I opened up my connections on my eyephone and recorded it bluntly for my page:

     “My father died tonight. He was knocked off his bicycle this morning in a hit-and-run. They haven’t caught the driver.” I wanted to write, “and probably won’t” but I didn’t need extra questions. “He had a hemorrhage and they couldn’t stop the bleeding in surgery. I’m at my mom’s house now, probably won’t be out for a while.” I looked on the thumbnail of my wasted face, posted the video and logged back off.

     Kim immediately called me. Her face looked beautiful and fresh, her hair up, a workout sweater around her neck. She was appropriately glum, but her face didn’t have the same lines of devastation.
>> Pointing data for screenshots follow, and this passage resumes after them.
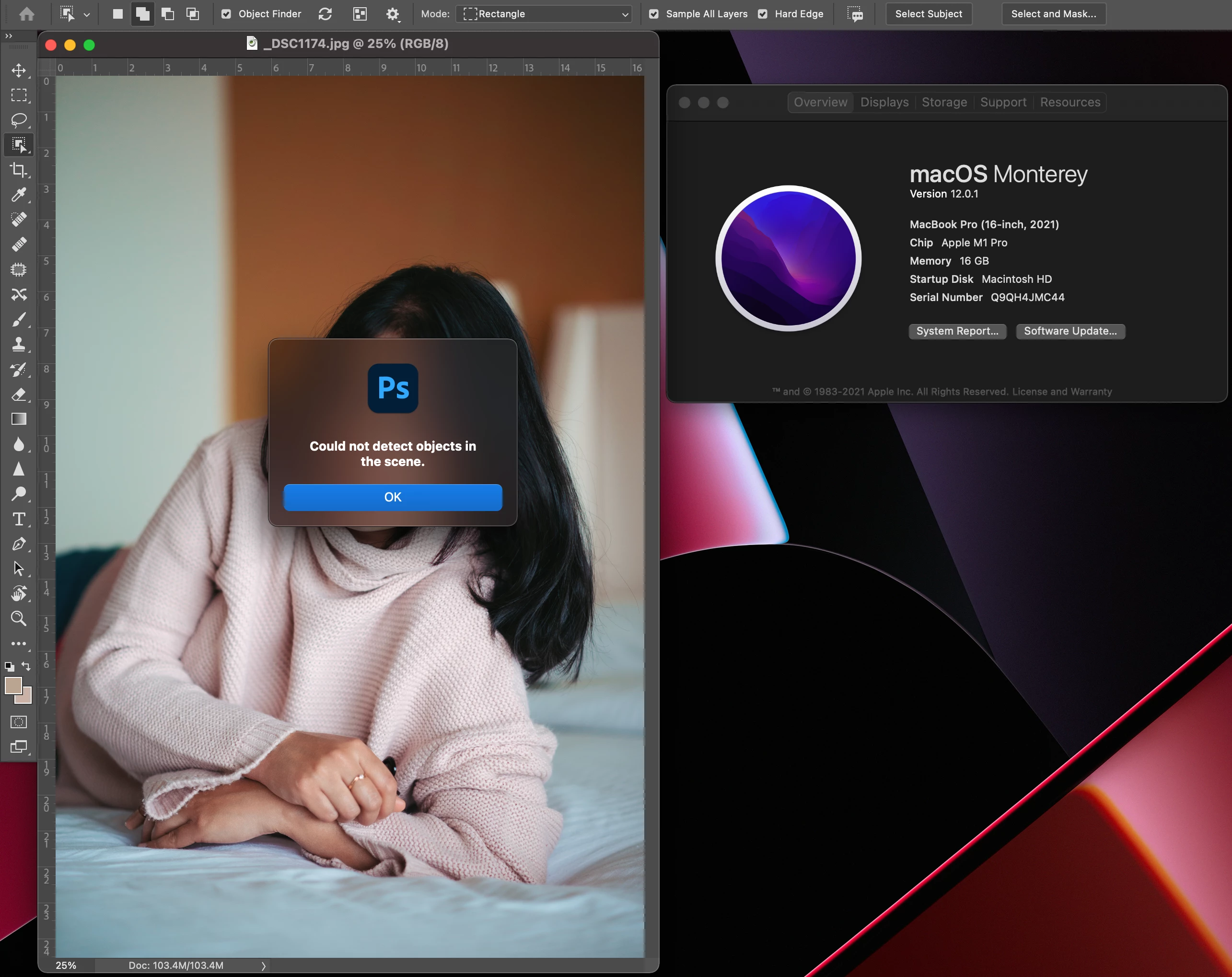This screenshot has height=977, width=1232.
Task: Uncheck the Hard Edge option
Action: [762, 14]
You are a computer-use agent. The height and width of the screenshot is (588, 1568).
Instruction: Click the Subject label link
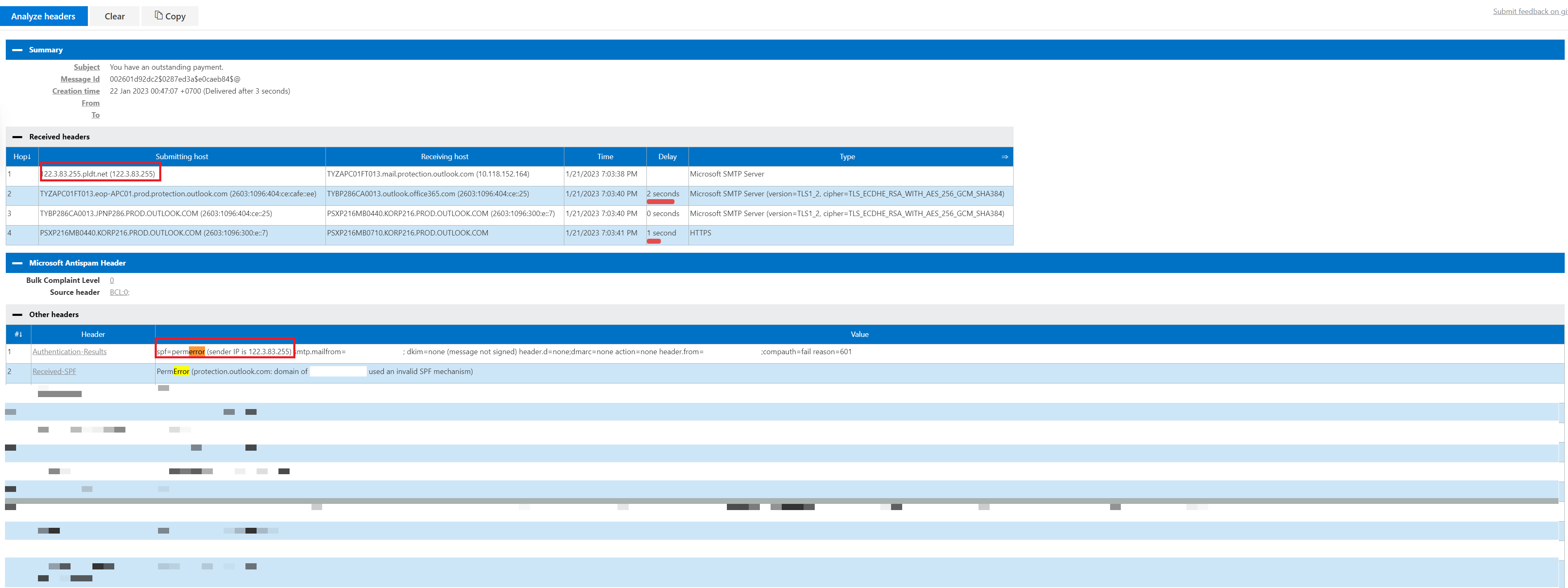tap(87, 67)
     “Baby, oh God, I’m so sorry. How could this have happened? I thought it would just be surgery? . . .”

     “Like a freak thing. One in a million,” I said. “Usually traumatic head injuries don’t go this way. I dunno. Look, I can’t talk right now, I need to sleep.”

     “I’m so sorry, Darling. What can I do? Do you need–”

     “I just need space right now.”

     “Are you sure? I can come over–.”

     “No. Look, I’m gonna go see my Mom now. Call me tomorrow, or just come over in the morning.”

     “OK. I’m so sorry, Baby. I love you.”

     “I love you too.”

     I broke the connection and got up. Already my feed was filling with responses, and my best friend Danny was calling me, but I hung up and shut it off. In the kitchen, I found my mom in one of the dining chairs, legs splayed out before her, arms at her sides, chin down. Like a fighter after a bout. Her eyes were closed, her phone probably off. Her sweater slathered in tearstains and snot, her pants wrinkled, boots wet. She didn’t look up when I came in.

     I found my parent’s bottle of scotch in a high cabinet above the fridge and took a pull straight from the bottle, in no mood for a glass I wasn’t sure I could even hold. The smoky fumes seemed to have no heat, no impact on my brain. I offered it to my mother. She shook her head.

     “I called your uncle Philip, and my sisters, told them to contact the rest of the family. Saw your post.”

     “You post anything?”

     “Fuck it. They can call me.”

     I was taken aback hearing my mother swear. After years of teaching high school kids, it was rare.

     “Time for bed, Mom?”

     Saying this I felt a burst of guilt, as if not staying up somehow disrespected my father. Or abandoned my mother in her hour of need. But what was there to do? We couldn’t make arrangements yet, it was almost midnight, and the important family had all been called. I needed to call my work, but that could wait until tomorrow. I wanted to offer her food, but from my own numb stomach, I knew there was no food in the world she’d want right now.

     My mother simply nodded at my question, on the verge of sleep herself. 

     “Go let Sax in,” she said, with some difficulty, as if she had a sore throat and it hurt to speak. I wondered why she didn’t just have the robot maid do it, but I realized she must have shut all of them down, finding their noise and bustling disrespectful.

     I went to the sliding glass back door and found Sax, now sitting under the back patio in his crate out of the rain. His paws were muddy. He bounced up as I opened the door, and I used the dirty towel by the door to wipe him down. He was happy to see me, his tail shaking his whole body, but he became subdued coming inside, viewing the mourning-zombie versions of my mother and me. He clacked into the kitchen slowly, nuzzled my mother’s hand.

     “Hi, Sax.” She said, absently petting his ears.

     He sniffed at her legs, her feet, the smells of the hospital imbedded there.

     “He smells your father,” she said, and I had to turn away at this and hide my face. I stepped out of the kitchen, back into the livingroom, and gripped the spiral staircase banister in the middle of it that led upstairs. I bit my lower lip to keep from balling and dabbed my tears with my shirtsleeve.

     “Goodnight, Mom” I called behind me, my voice breaking.

     “I love you, Honey.”

     “You too,” I whispered.

     I barely made it to the guest bed; I was asleep before I hit the pillow.